Some executives say the commercial bank's strategy in dealing with Cowen's general partners alienated some of the original staff members after the deal was completed. Early on, the banking company suffered departures of senior executives, and some say it was slow to attract new top-tier talent.

Kim Fennebresque, the former head of mergers and acquisitions at Cowen, who became chief executive of SG Cowen in November, acknowledged that the integration process was bumpy. "There was a necessary and understandable turnover in personnel related to the merger," he said.

Several members of its equity research team, including the top-ranked analyst Daniel Lemaitre, left. And it lost some the newer investment bankers, such as mergers managing director Stefan Selig, who is now a co-head of mergers at Banc of America Securities.

Mr. Fennebresque depicted the turnover as part of an upgrading. Since early 1998, when he joined the firm, "we didn't lose one managing director we cared to retain," Mr. Fennebresque said.

SG Cowen has had an additional integration adjustment to deal with: a shift in its parent's strategy. At the time of the Cowen acquisition, SocGen was intent on building a global investment banking franchise.

The company altered that plan, analysts say, because of losses in fixed-income resulting from the 1998 emerging-market crisis and a lengthy but unsuccessful bid this summer to merge with the French investment bank Paribas.

"It's the same management, but they have significantly changed their strategy" since buying Cowen, said Sarah Manton, an analyst at HSBC Investment Bank PLC in London. "They're more interested in shareholder-friendliness, and more focused on their region and areas of expertise."

Mr. Fennebresque said the parent's merger battle had no impact on its hiring abilities. "The commitment [of Paris] remains unabated," he said.

SG Cowen has been filling in gaps since the early spring, and most of its major division heads came from outside the company, including Mr. Fennebresque, who joined from UBS AG.

In March, SG Cowen hired three managing directors to head technology corporate finance, including Timothy Walsh of Morgan Stanley Dean Witter & Co. In June the firm said that Peter Reikes, the former head of PaineWebber's health-care practice, had joined the firm.

Mr. Fennebresque said SG Cowen is already benefiting from its first-half hiring and has quickly built up a backlog of equity deals for next year. It has completed some, serving as lead manager on the $67.5 million initial public offering by Crossroads Systems of Austin, Tex., which more than quadrupled in value the first day of trading.

But the surest sign that SG Cowen is beginning to move back up in the league tables will be when its name starts appearing more often on the left-hand side of issuers' prospectuses, where the lead managers appear, rather than on the right, where the co-managers are listed.

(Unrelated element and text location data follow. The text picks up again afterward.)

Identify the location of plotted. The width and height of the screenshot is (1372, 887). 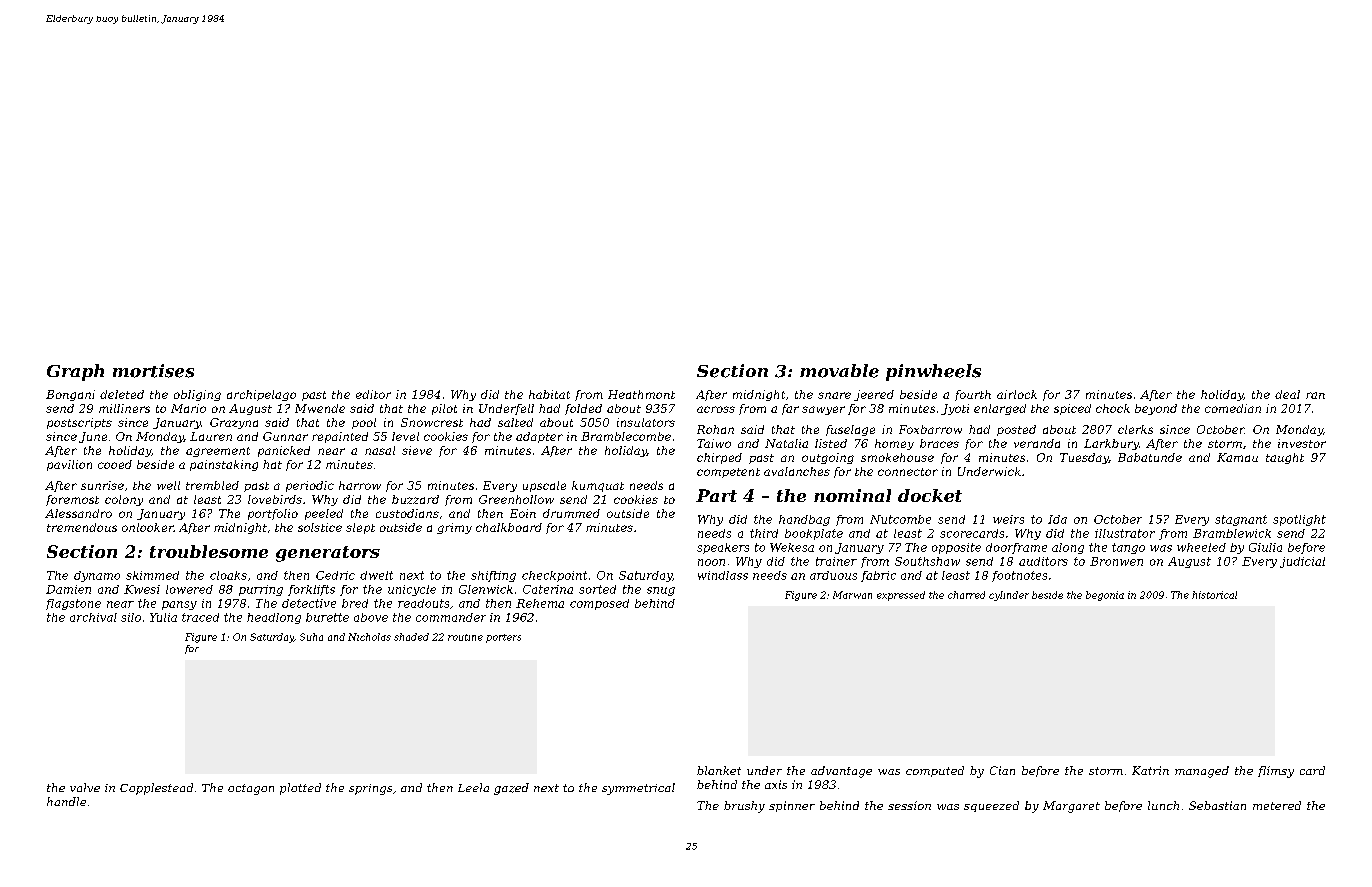
(300, 789).
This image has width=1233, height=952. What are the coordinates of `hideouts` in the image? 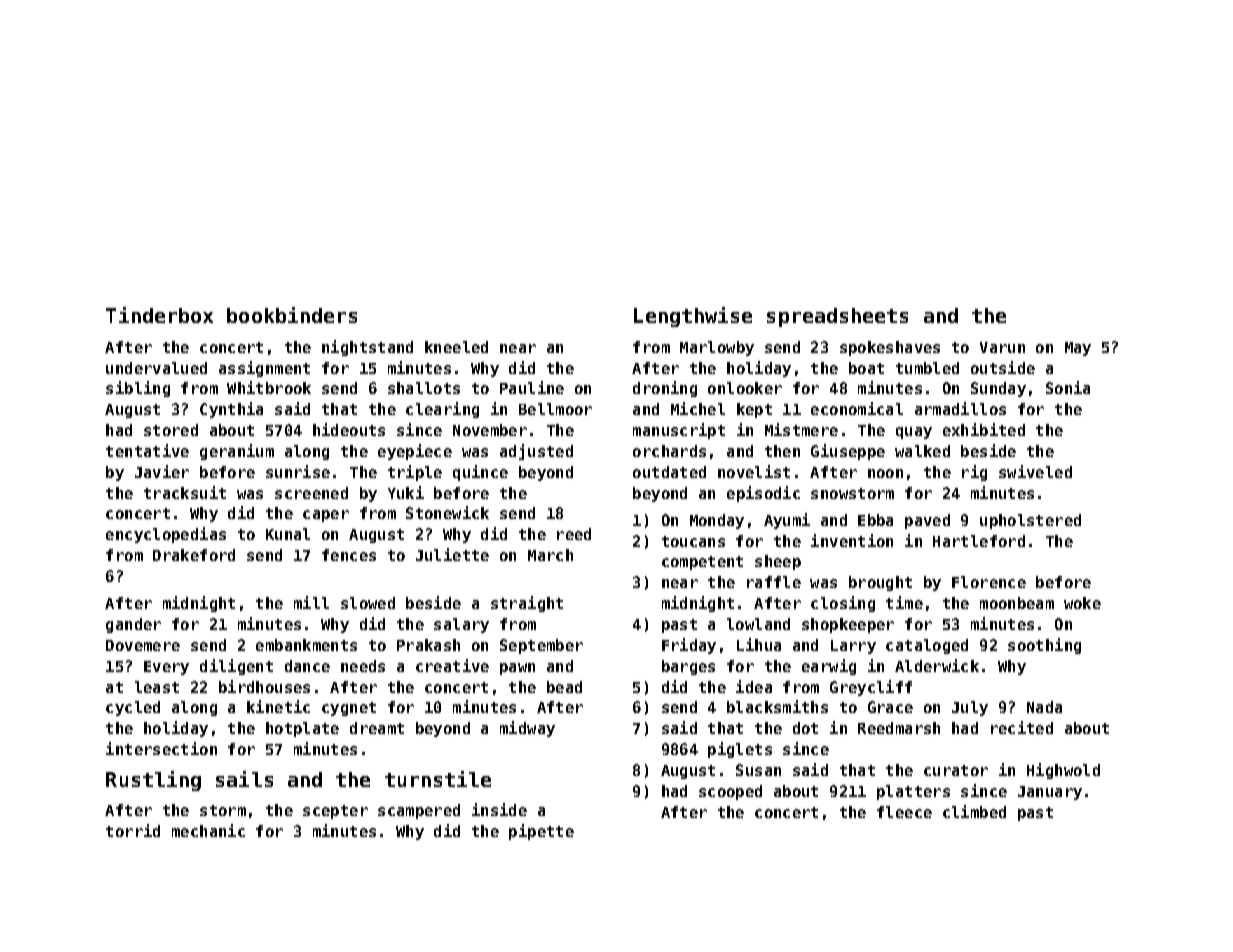 It's located at (349, 429).
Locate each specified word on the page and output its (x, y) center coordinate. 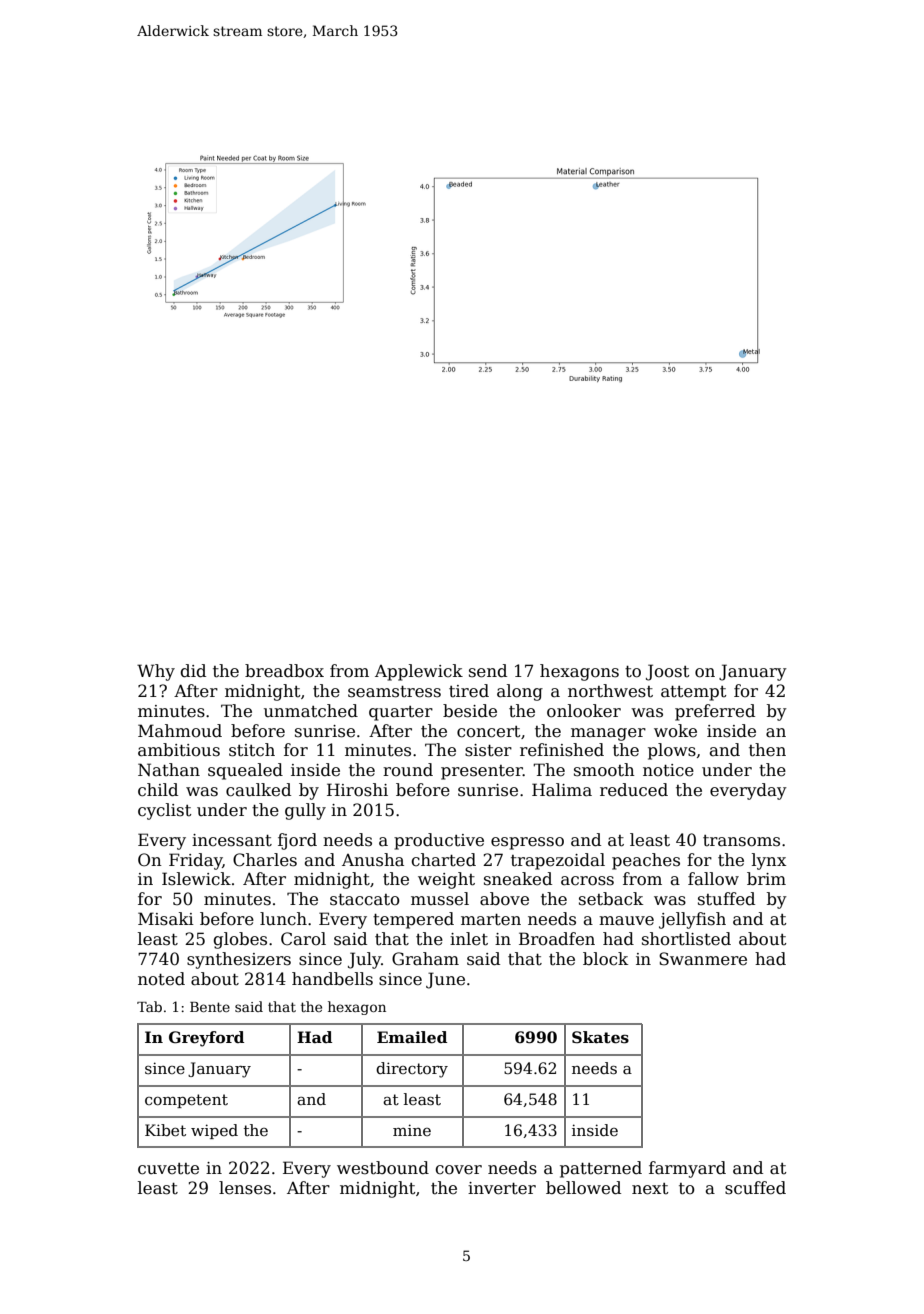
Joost (667, 672)
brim (766, 878)
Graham (425, 959)
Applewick (419, 672)
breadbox (284, 671)
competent (186, 1101)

It has its work cut out for it. In the first 11 months, SG Cowen co-managed 51 common stock deals in the United States but was the bookrunner on only six deals.

And key personnel changes have continued this quarter, a sign that there may still be further wrinkles to smooth out.

Curtis Welling, who had been head of investment banking at Societe Generale since 1996, resigned in early November because of differences "over the strategic direction of Societe Generale's investment banking business," he said from his Connecticut home. Sources said the resignation of Mr. Welling, who oversaw the acquisitions of Cowen and the utilities mergers specialist firm Barr Devlin, was closely linked to his failure to get the top position at SG Americas after the death of chief executive Jean Huet in mid-October.

SocGen has had much more success with Barr Devlin, which brought 14 mergers and acquisition specialists to the banking company. The company is the No. 10-ranked firm in the utilities field, with a 10% share of the market.

Societe Generale is one of many commercial banks trying to build equities or advisory functions by buying boutique investment firms. Most recently, Chase Manhattan Corp. announced in September that it would buy Hambrecht & Quist Group. And other firms are still digesting merger prizes, as Bank of America Corp. is doing with Montgomery Securities.